Imam Asy-Syairazi rahimahullah mengatakan :

“Dimakruhkan menggunakan bejana emas dan perak, karena hadits riwayat Hudzaifah bin Al-Yaman radhiyallahu'anhu, sesungguhnya Nabi shallallahu'alaihi wasalam bersabda : “Janganlah kalian minum dengan menggunakan bejana emas dan perak dan jangan pula makan dengan piring yang terbuat dari keduanya, karena ia untuk mereka (orang kafir) di dunia dan bagi kalian di negeri akhirat.”. 

Apakah makruh tersebut makruh tanzih atau tahrim ?, ada dua pendapat Imam Syafi’i. 

Pendapat Imam Syafi’i pada qadim, makruh tanzih, karena hal itu dilarang hanyalah karena buang-buang harta, karena kesombongan dan menyerupai dengan orang ‘ajam, padahal ini tidak mewajibkan haram. 

Imam Syafi’i mengatakan dalam qaul jadid, makruh tahrim. Pendapat terakhir ini yang shahih, karena sabda Nabi shallallahu'alaihi wasallam : “Orang yang minum dalam bejana perak, sesungguhnya ia telah memasukkan dalam perutnya neraka jahannam. Rasulullah shallallahu'alaihi wasalam mengancam dengan neraka, maka menunjuki kepada sesungguhnya hal itu adalah haram.”

[An-Nawawi, Al-Majmu’ Syarah Al-Muhazdzdab, Maktabah Syamilah, Juz. 1, Hal. 246-247]

Syaikh Abdullah bin Abdurrahman bin Shalih Ali Bassam rahimahullah menyatakan bahwa alasan dari pelarangan ini adalah karena penggunaan bejana emas dan perak dapat menimbulkan rasa sombong, angkuh dan takabbur dalam jiwa orang-orang yang menggunakan bejana emas dan perak tersebut. Lagi pula, perbuatan ini juga dapat membuat sedih orang-orang miskin. 

[Taisirul ‘Alam Syarh ‘Umdatil Ahkam]

Apakah larangan menggunakan bejana emas dan perak khusus untuk makan dan minum saja atau bersifat umum ?

Data yang Disediakan:
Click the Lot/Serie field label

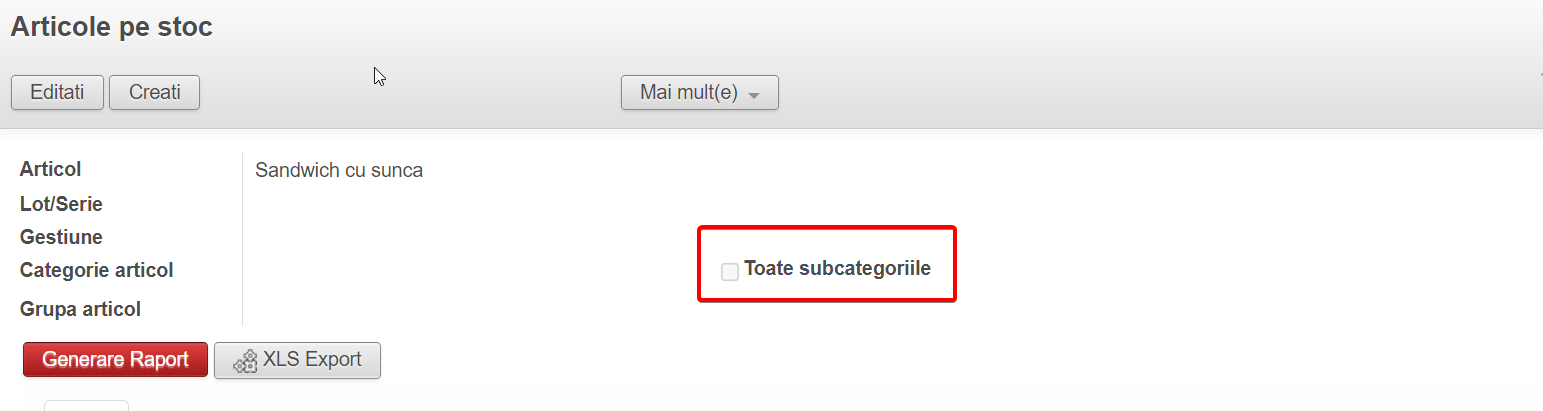pos(61,205)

Tantangan:
Jawab berdasarkan potongan dokumen di atas:
1. Menurut pendapat Imam Syafi'i pada qadim, makruh apakah penggunaan bejana emas dan perak?
2. Pendapat Imam Syafi'i yang mana yang disebut shahih, dan apa hukumnya?
3. Menurut Syaikh Abdullah bin Abdurrahman bin Shalih Ali Bassam, selain menimbulkan rasa sombong, apa akibat lain dari perbuatan ini?

Hasil Latihan Ini:
1. Makruh tanzih.
2. Pendapat dalam qaul jadid, yaitu makruh tahrim.
3. Perbuatan ini dapat membuat sedih orang-orang miskin.